The average resting heart rate is usually between 60 and 100 beats per minute. Even within this range, though, a high RHR can be a sign of impending cardiac issues. If your heart is struggling to pump enough blood, it will often beat faster to compensate. This is reflected in a high RHR. A study in 2013, which looked at a cohort of 3000 men, found that there was a strong correlation between high heart rates and deaths from heart disease. The rate was twice as high for men with an RHR between 81 and 90 as for the general population. For men with an RHR of 90 or over, the death rate was tripled. Risks for cardiovascular disease are also higher. A high RHR seems to be correlated with high levels of obesity, low physical fitness, and circulating body fats.

Generally speaking, a lower heart rate is a sign of good cardiovascular fitness and better aging. It’s important to note that while a low resting heart rate is usually a positive sign, an RHR that’s too low can be an indicator of heart problems. If you frequently feel dizzy or fatigued, and your heart rate is low, you should seek advice from your doctor.

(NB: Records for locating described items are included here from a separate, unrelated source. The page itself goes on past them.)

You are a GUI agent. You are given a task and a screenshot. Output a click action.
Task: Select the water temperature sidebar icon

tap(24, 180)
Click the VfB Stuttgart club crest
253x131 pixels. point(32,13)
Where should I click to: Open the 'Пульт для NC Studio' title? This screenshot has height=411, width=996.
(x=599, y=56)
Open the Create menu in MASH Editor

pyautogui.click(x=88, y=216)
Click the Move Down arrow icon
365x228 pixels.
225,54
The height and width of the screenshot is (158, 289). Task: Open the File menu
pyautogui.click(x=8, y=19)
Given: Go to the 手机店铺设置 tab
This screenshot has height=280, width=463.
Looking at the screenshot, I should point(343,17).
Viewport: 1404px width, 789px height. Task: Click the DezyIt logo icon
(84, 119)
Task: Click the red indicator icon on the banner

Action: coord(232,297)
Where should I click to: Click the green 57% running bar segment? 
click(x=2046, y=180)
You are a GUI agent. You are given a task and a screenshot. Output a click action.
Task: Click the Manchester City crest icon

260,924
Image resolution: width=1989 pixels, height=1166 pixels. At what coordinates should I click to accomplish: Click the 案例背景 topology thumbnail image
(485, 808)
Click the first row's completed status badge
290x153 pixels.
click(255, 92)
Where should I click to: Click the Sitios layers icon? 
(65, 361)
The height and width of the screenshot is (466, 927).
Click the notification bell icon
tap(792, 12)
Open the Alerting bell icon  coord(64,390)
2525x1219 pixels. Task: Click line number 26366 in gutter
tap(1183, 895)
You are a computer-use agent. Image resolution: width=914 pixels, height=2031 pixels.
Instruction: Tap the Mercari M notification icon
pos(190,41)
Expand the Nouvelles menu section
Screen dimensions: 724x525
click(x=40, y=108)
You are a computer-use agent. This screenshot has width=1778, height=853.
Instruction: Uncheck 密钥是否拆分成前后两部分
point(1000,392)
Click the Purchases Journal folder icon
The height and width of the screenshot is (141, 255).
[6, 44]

You can improve your resting heart rate significantly through exercise. No single exercise is guaranteed to help; instead, you should try a variety of different intensities. Vigorous aerobic exercise will lower your RHR more efficiently than less strenuous exercise, but any activity will help. Walking every day may be sufficient to bring a high RHR down to a safer level.

You should take your resting heart rate a few times a week, looking for variations. If there are significant and unexplained changes, you should discuss these with your doctor.